After leaving Roswell Park, Holland spent several months conducting cancer research in the Soviet Union. He joined the faculty at Mount Sinai in 1973. Oncologist Vincent DeVita has referred to Holland as "one of the founding fathers of cancer chemotherapy." DeVita said that Holland's work proved that combination chemotherapy had the potential to cure cancer. According to DeVita, Holland's influence ensured that childhood leukemia research received ongoing attention. Though acute leukemia had been considered incurable upon the formation of the CALGB, the ten-year cure rate for ALL had reached 50% by 1975.

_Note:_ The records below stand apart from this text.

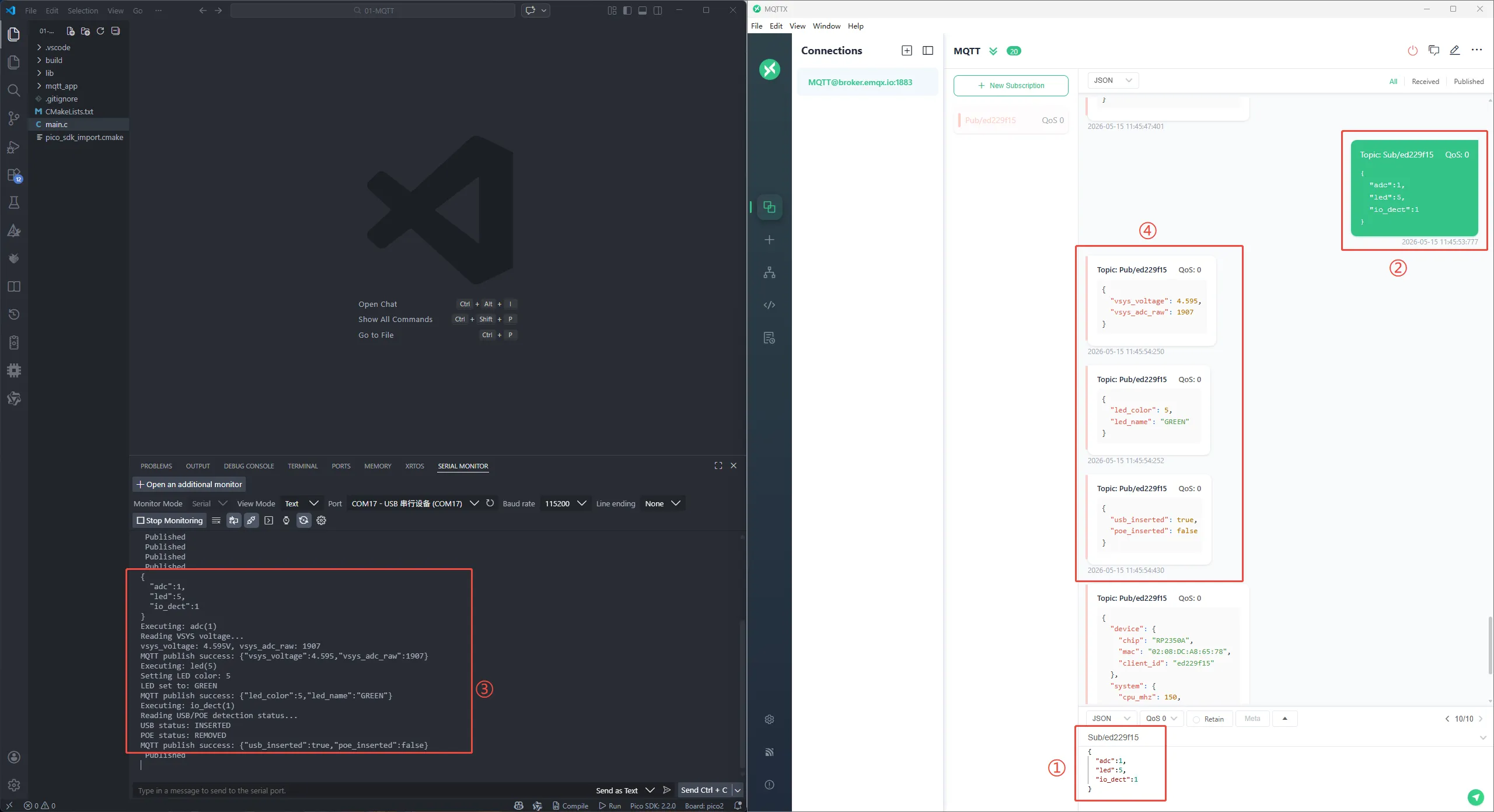Image resolution: width=1494 pixels, height=812 pixels.
Task: Open the Baud rate 115200 dropdown
Action: [x=565, y=503]
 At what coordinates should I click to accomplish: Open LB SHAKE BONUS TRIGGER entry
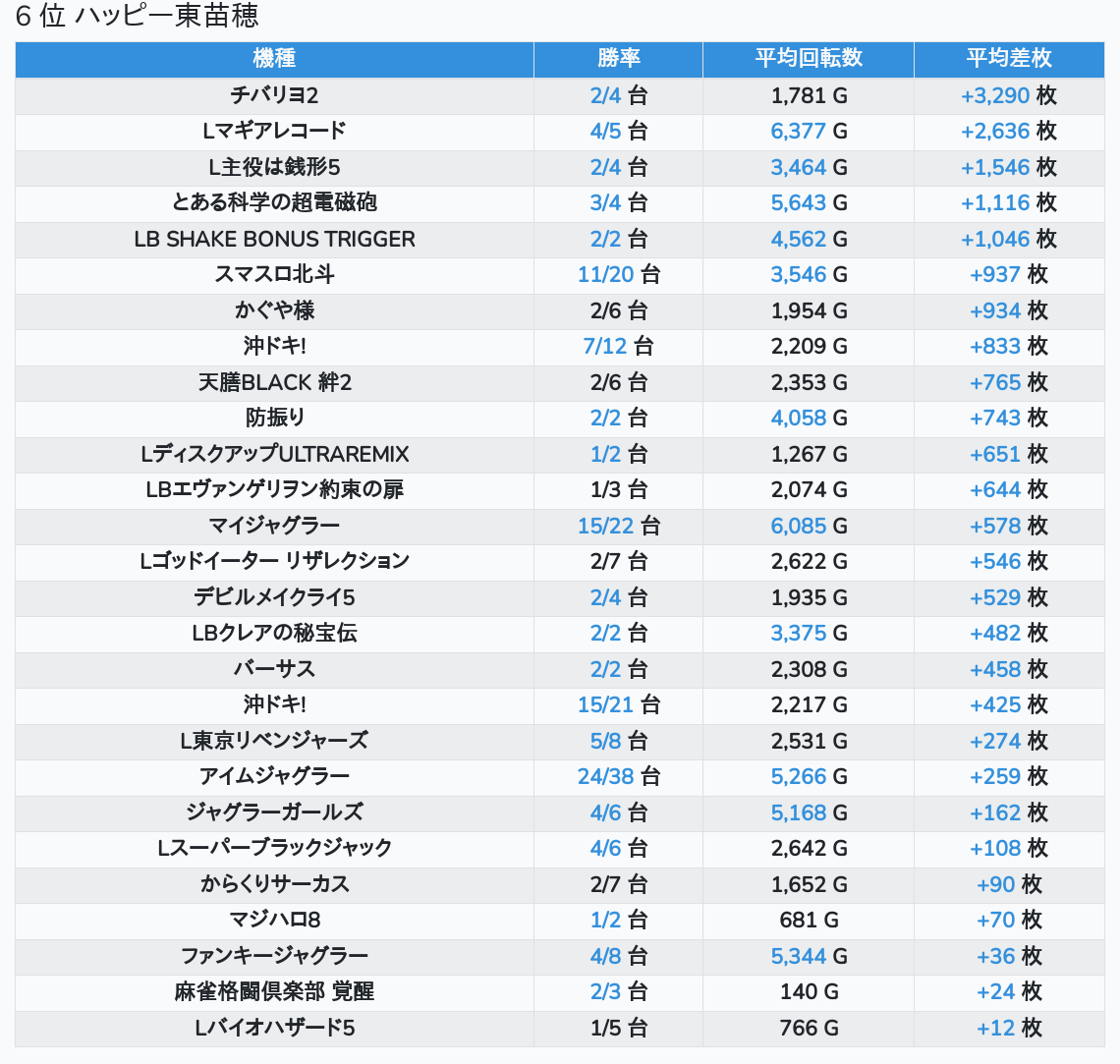[274, 239]
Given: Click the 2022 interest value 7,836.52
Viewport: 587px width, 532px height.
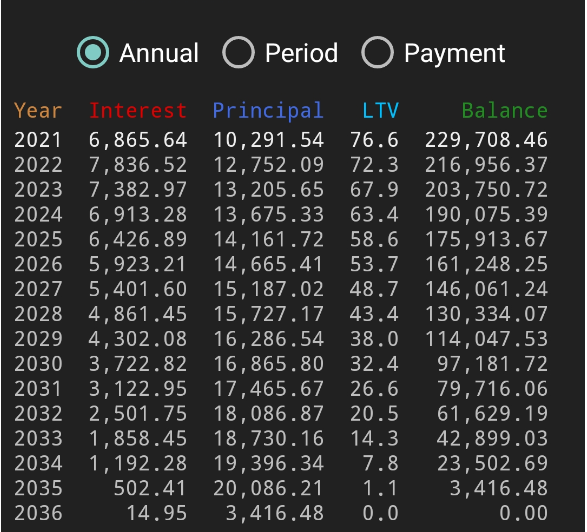Looking at the screenshot, I should tap(138, 165).
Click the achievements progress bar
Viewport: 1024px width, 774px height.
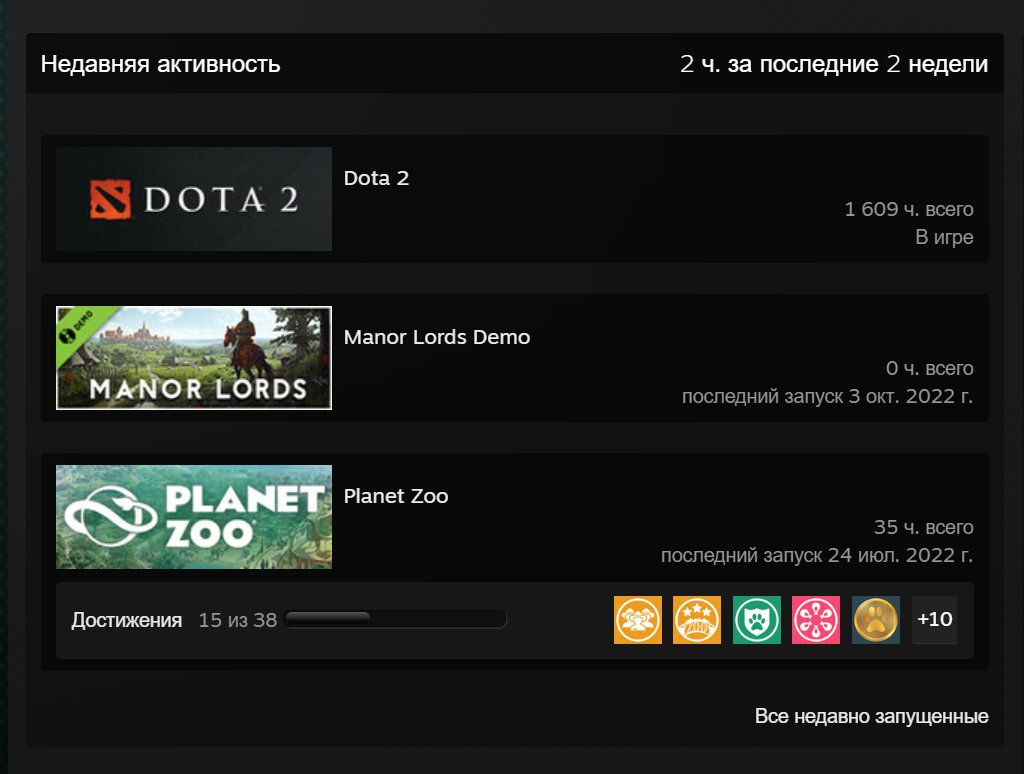pos(395,620)
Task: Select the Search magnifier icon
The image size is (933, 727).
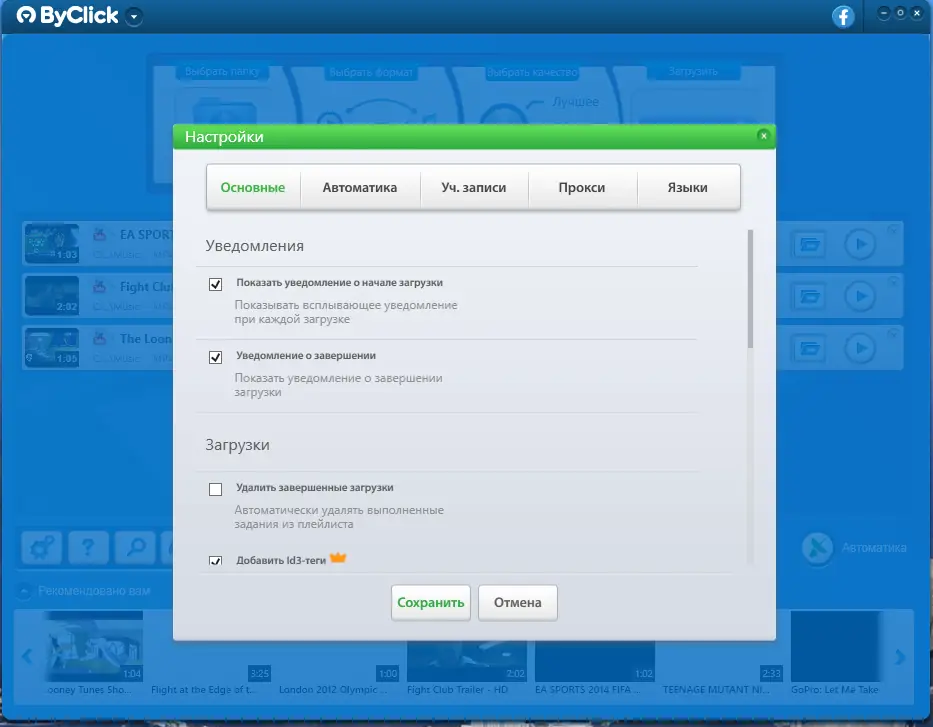Action: (x=137, y=547)
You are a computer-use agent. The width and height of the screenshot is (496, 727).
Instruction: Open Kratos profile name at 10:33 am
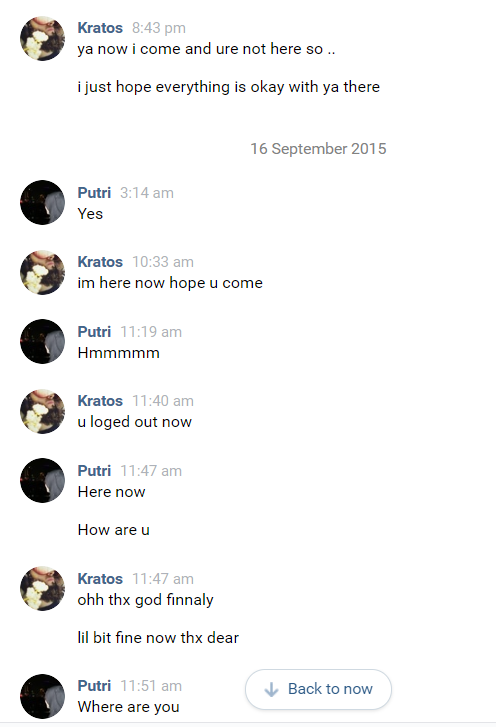[x=100, y=261]
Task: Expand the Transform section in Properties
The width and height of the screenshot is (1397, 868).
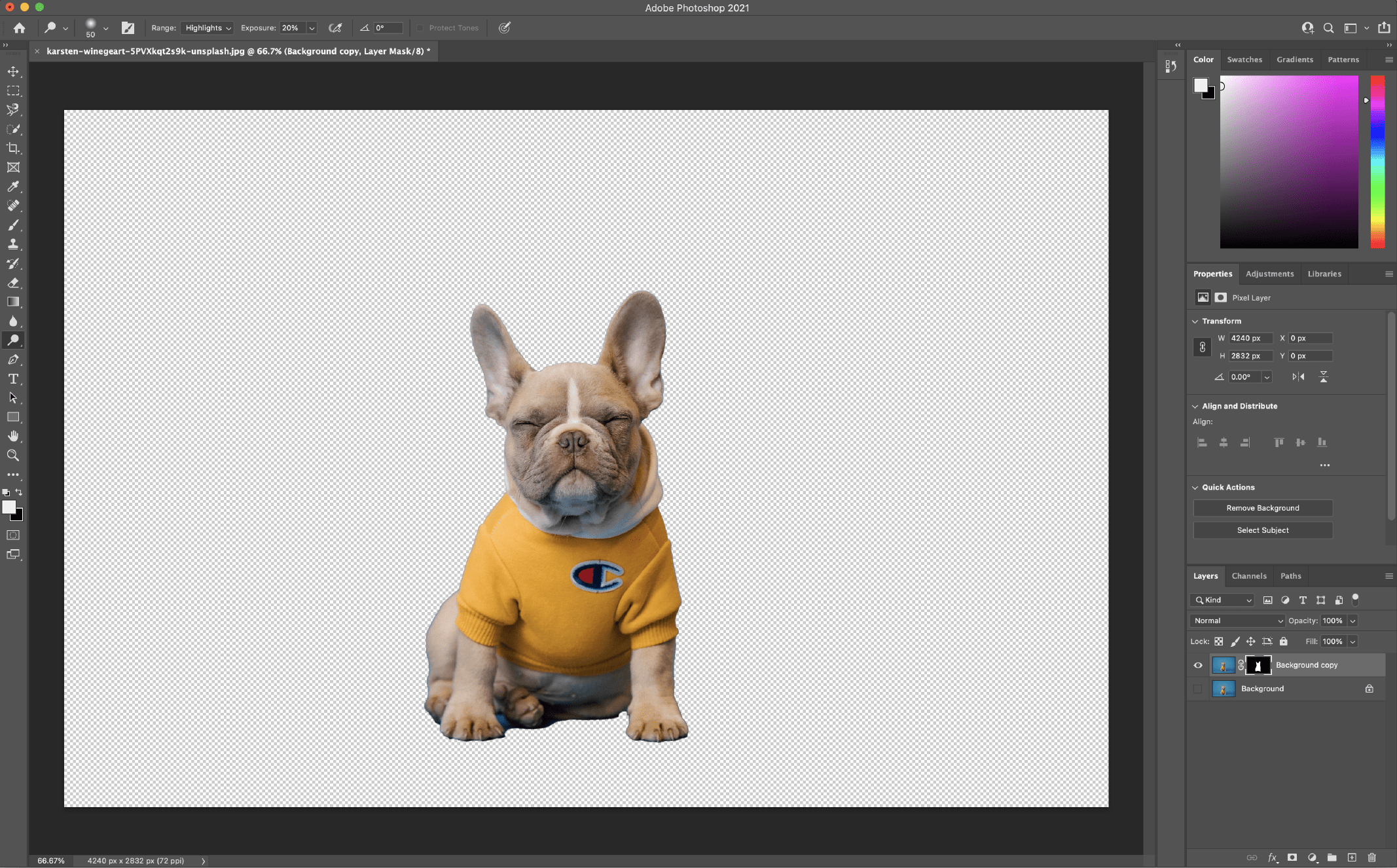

Holland served as the president of two national cancer research organizations: the American Association for Cancer Research (1970–71) and the American Society of Clinical Oncology (1976–78). He received the Albert Lasker Award for Clinical Medical Research in 1972.

== Personal life ==
While he worked at Roswell Park, Holland met his wife, Jimmie C. Holland, who trained as a psychiatrist at Memorial Sloan-Kettering Cancer Center. Holland had a daughter, Diane Louise, with his first wife, Fern Lucille Rahe, whom he married at Madison Avenue Presbyterian Church in June 1945. Their marriage came to an end in a divorce. He met his second wife, and they had five more children together, Steven M., Sally, Peter, Mary and David. One of Holland's siblings, Thomas R. Holland (1926–2013), was the first oncologist in Morristown. His elder brother, Albert H. Holland Jr. (d. 1988), was the medical director of the FDA from 1954 to 1959. Holland's son, Steven M. Holland, an immunologist and infectious disease medicine physician, is the director of NIAID's division of intramural research.

==Death==
He died at the age of 92 on March 22, 2018, at his home in Scarsdale, New York, from complications of cardiovascular disease.